The bloke I did date briefly is now back on the app having shaved 3 years off his age and added a couple of inches to his height. I’m like, mate, women aren’t blind and you are not 5ft7.

5128gap · 14/08/2024 15:41

Its funny isn't it how the more inadequate the man the more threatened they are by 'man hating feminists on MN'. I have never in my long life heard a confident attractive successful man complaining about what may or may not be said by women on mumsnet. Probably because those men are too busy living their lives in relationships with women who do like and want to have sex with them to bleat and whinge about what we're saying on here.

User135644 · 14/08/2024 15:45

Most women find most men unattractive
That only increases with age.

OlivesEveryDay · 14/08/2024 17:09

User135644 · 14/08/2024 15:45

Most women find most men unattractive
That only increases with age.

I have joined a few Facebook groups for singles such as the Adventure singles, and just from my observations of these groups alone it is pretty evident that the standard of women around the 40+ age group is much higher than that of men, at least in terms of looks.

KnitFastDieWarm · 14/08/2024 17:45

Go younger - you’ll have no issues, trust me 😂

I’m almost 40 and when I when I was on dating apps (two years ago) I was INUNDATED with messages from men 10-15 years younger than me, mostly good looking and pleasant, who just fancied older (to them) women. Trouble is, I don’t fancy 25 year old men boys 😁

But at 50, you’re the prime age to meet a gorgeous 35 year old bloke who’s looking for a woman who knows what she wants. Try setting your age range to 30-40 and see what happens!

Machiavellian · 14/08/2024 18:11

I'm 38 and I can see it slowly shifting in the males I know. Grim. Fish pics tho. Is a a slippery slope to OAP dick pics? Vomit

occhiazzurri · 14/08/2024 18:11

KnitFastDieWarm · 14/08/2024 17:45

Go younger - you’ll have no issues, trust me 😂

I’m almost 40 and when I when I was on dating apps (two years ago) I was INUNDATED with messages from men 10-15 years younger than me, mostly good looking and pleasant, who just fancied older (to them) women. Trouble is, I don’t fancy 25 year old men boys 😁

But at 50, you’re the prime age to meet a gorgeous 35 year old bloke who’s looking for a woman who knows what she wants. Try setting your age range to 30-40 and see what happens!

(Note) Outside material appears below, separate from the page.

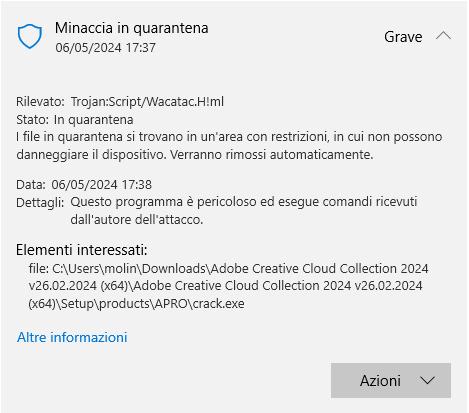
Task: Click the Minaccia in quarantena title
Action: coord(132,28)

Well my age range on OLD is 30-55 as a mid 40s woman and whilst I attract plenty of attention from men in that range IRL, I haven’t had any traction with this age range in the very least on OLD. You probably need (i) very revealing photos in bikinis/cleavage showing and (II) clear indication you are looking for casual sex. My profile only had fully clothed photos and I have literally received two messages from anyone below 40. Where are those gorgeous 35 year olds hiding?

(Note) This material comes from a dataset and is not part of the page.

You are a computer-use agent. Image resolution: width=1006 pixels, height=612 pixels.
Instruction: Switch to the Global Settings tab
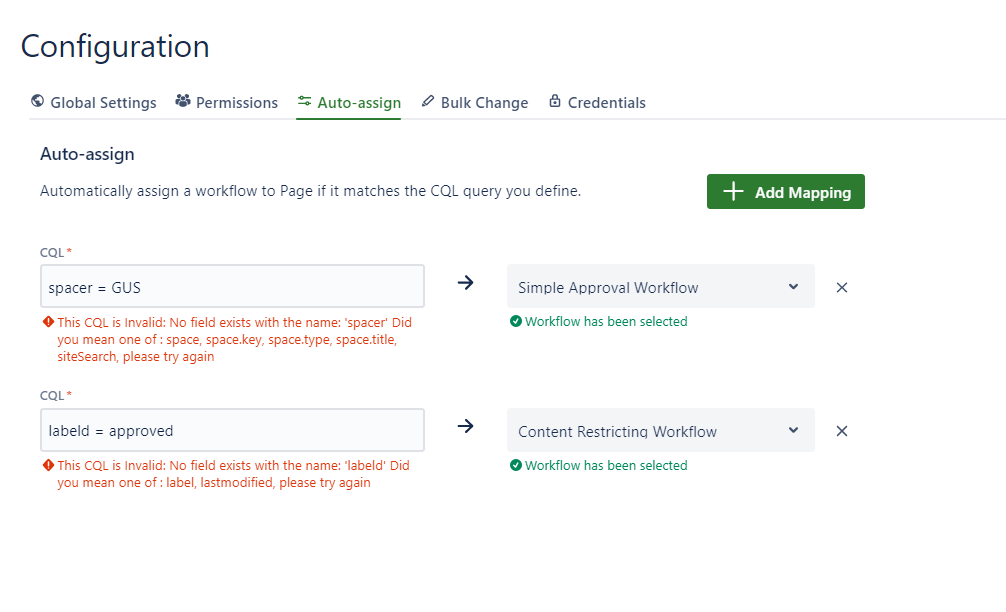(103, 102)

KnitFastDieWarm · 14/08/2024 18:16

occhiazzurri · 14/08/2024 18:11

Well my age range on OLD is 30-55 as a mid 40s woman and whilst I attract plenty of attention from men in that range IRL, I haven’t had any traction with this age range in the very least on OLD. You probably need (i) very revealing photos in bikinis/cleavage showing and (II) clear indication you are looking for casual sex. My profile only had fully clothed photos and I have literally received two messages from anyone below 40. Where are those gorgeous 35 year olds hiding?

Edited

Oh yes, I should clarify that this largely applies to casual flings (which was what I was after, and I made that very clear - didn’t stop at least two of them trying to strong arm me into a relationship/tell me they loved me🙄).